Roberto Bolano (1953-2003)

Back in England, where it is Spring. In transit, I read a great piece in the New Yorker on Roberto Bolano, Chilean poet and novelist (1953-2003). He is now considered the greatest South American writer of his generation. His novel 'The Savage Detectives' (Los Detectives Salvajes)has just come out in English in USA and I ordered a copy, although one will probably come into the shop as a review copy. Comes out in April. It won the Rómulo Gallego prize, the most prestigious in Latin America. It has detective story elements. There is a good piece also on him at the New York Times. He was, like myself, a big admirer of Borges but had no time for magic realism ("it stinks" he said - good to hear someone say it). He derided Marquez - 'a man terribly pleased to have hobnobbed with so many Presidents and Archbishops.'

He called Isabel Allende 'a scribbler' whose 'attempts at literature range from kitsch to the pathetic...' Allende interviewed in 2003 dismissed him as an 'extremely unpleasant' man, adding 'Death does not make you a nicer person.' Bolano is quoted as saying about himself: 'If I were to say what I really think I would be arrested or shut away in a lunatic asylum. Come on, I am sure that it would be the same for everyone.' He said that the Nobel Prize was typically won by 'jerks.' He was probably referring to Marquez again, definitely Octavio Paz, possibly Heaney (Bolano regarded himself primarily as a poet) maybe Cela. Again not something you hear often and refreshing. Literature, he wrote, 'is the product of a strange rain of blood, sweat, semen and tears...'

In Mexico City mid 1970s he was part of a bunch of Mexican post Dadaists known as infrarealistas publishing iconoclastic magazines and engaging in many provocative acts such as disrupting poetry readings by Paz and others and shouting out their own poems. Bit of a junkie, he cleaned up in his 37th year and spent the last decade of his life writing furiously as he knew his time was limited. He lived in a tourist town on Spain's Costa Brava (Blanes) got married to Carolina Lopez, a Catalonian, and had 2 children.

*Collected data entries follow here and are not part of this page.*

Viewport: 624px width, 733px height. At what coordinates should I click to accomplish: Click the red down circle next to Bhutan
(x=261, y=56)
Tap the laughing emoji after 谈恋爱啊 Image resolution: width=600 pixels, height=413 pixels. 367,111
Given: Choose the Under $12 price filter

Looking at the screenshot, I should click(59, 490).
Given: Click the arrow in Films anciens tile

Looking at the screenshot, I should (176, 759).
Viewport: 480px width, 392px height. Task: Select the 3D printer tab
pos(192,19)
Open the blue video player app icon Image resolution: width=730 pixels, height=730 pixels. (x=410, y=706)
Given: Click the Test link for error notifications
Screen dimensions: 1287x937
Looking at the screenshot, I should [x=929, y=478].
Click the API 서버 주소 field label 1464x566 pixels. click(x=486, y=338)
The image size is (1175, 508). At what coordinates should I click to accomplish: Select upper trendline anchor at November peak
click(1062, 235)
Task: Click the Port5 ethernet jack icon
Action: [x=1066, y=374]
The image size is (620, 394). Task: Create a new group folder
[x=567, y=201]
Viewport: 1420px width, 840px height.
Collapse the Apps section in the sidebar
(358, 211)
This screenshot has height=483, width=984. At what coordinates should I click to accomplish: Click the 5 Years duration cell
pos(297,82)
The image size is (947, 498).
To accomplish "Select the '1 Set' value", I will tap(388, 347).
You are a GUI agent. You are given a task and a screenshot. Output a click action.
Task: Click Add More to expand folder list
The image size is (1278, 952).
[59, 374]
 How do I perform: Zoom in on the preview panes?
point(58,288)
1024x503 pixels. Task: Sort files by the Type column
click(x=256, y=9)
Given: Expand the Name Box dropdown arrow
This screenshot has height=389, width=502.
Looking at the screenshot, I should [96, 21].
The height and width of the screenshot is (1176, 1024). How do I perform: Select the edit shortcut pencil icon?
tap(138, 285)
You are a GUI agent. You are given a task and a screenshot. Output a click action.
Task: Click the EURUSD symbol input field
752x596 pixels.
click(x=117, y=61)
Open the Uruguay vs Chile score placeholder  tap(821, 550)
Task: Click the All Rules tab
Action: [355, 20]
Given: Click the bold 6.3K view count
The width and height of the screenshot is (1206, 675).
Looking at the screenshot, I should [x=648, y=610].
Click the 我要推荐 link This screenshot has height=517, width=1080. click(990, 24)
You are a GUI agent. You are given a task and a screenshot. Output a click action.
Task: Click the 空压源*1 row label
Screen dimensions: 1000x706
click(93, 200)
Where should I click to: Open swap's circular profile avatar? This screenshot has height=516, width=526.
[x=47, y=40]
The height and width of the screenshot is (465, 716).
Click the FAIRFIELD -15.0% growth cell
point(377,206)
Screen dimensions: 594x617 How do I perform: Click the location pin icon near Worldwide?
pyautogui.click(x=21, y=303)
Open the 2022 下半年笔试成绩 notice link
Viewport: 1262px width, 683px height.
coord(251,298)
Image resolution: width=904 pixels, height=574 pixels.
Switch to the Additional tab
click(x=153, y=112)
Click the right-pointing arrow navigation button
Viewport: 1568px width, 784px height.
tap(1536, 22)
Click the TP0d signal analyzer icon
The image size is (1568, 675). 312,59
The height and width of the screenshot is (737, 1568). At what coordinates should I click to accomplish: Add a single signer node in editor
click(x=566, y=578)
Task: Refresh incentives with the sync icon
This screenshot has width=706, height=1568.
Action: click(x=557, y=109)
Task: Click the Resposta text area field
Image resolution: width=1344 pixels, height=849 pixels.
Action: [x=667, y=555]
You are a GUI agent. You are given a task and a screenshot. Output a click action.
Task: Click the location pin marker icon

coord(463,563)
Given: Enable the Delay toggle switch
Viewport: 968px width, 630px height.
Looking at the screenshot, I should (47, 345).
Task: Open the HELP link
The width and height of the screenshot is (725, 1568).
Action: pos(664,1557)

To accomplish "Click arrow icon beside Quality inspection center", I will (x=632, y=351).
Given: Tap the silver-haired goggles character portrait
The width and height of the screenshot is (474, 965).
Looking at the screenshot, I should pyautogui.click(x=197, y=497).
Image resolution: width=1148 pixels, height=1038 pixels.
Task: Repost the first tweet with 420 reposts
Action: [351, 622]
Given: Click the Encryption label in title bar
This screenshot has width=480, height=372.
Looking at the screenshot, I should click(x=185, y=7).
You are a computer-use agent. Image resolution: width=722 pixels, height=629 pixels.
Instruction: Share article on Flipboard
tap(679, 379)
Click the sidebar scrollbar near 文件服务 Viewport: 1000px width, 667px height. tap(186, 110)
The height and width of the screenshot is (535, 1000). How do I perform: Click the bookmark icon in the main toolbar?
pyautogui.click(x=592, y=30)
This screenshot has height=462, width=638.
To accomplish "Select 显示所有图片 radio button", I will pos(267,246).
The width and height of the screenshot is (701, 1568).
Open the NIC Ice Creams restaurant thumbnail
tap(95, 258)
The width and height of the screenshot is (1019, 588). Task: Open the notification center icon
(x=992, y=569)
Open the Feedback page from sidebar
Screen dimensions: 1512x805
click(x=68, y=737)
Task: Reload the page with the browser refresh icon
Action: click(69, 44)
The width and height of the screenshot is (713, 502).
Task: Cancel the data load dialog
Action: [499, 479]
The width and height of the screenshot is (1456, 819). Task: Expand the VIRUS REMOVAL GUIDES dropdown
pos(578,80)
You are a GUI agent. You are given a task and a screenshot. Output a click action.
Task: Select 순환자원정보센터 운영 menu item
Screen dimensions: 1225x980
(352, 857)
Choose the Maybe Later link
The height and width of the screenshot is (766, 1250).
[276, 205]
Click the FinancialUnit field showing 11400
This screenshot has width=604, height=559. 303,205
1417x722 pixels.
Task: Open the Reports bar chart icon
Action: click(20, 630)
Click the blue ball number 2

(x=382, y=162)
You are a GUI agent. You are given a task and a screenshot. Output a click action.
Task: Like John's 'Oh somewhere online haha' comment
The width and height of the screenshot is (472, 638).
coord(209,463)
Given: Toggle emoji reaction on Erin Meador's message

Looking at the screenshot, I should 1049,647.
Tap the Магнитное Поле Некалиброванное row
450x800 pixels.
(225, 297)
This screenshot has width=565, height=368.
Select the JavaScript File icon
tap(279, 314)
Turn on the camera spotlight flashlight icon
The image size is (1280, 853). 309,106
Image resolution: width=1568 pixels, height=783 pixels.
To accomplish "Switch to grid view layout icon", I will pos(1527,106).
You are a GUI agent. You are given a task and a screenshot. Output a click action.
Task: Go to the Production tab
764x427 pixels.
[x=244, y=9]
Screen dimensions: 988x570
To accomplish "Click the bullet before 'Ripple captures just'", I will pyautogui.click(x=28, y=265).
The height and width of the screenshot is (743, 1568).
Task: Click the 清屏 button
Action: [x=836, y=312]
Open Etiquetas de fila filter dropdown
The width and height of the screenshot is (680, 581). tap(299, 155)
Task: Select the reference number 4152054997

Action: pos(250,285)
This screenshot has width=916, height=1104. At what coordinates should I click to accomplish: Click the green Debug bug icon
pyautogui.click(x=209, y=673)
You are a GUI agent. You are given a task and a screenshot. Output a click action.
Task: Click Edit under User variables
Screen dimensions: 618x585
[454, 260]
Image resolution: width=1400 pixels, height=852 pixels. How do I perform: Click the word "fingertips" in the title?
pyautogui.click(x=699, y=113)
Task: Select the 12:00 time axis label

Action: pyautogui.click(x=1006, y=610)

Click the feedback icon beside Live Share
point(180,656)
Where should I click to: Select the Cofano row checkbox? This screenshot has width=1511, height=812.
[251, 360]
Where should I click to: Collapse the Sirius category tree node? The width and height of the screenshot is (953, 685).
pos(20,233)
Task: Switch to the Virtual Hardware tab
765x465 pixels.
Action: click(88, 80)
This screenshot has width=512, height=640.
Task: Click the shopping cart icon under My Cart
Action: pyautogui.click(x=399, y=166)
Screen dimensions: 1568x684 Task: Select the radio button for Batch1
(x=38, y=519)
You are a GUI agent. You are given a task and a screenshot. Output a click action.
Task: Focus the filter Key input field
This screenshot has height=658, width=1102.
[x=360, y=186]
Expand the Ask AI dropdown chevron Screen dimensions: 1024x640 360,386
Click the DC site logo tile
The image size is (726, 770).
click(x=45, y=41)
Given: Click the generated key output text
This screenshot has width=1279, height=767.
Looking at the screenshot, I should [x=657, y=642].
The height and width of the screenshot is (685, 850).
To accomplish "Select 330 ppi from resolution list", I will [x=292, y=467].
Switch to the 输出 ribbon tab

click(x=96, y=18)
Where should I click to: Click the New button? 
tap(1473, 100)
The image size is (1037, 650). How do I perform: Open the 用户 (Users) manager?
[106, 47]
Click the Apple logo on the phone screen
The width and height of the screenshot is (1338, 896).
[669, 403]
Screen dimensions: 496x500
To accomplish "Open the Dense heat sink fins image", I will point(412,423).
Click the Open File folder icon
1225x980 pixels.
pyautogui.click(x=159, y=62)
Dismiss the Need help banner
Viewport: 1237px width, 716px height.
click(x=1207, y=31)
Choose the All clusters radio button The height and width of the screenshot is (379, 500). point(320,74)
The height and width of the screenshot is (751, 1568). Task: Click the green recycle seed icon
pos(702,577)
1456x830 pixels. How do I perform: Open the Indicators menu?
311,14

His final novel 2666 is over 1100 pages and although unfinished it was published after his death, it is currently being translated into English by Natasha Wimmer. A voracious reader of anything from minor poetry to dime store novels. He was also familiar with Anglo-American literature, and was fascinated by such genre writers as James Ellroy, Philip K. Dick and Cormac McCarthy. He admired the latter day Surrealist painter Remedios Varo (also Catalonian). He stole most of his books and for that must be designated by us as an utter bastard. However there are excuses - he had a bloody hard life behind him including nearly being disappeared by the death squads of Augusto Pinochet....Wouldn't mind finding some of the Mexican mags. Lastly he wrote something called Porta Consigli di un discepolo di (Jim )Morrison a un fanatico di Joyce.What's that all about? Check out the New Yorker piece.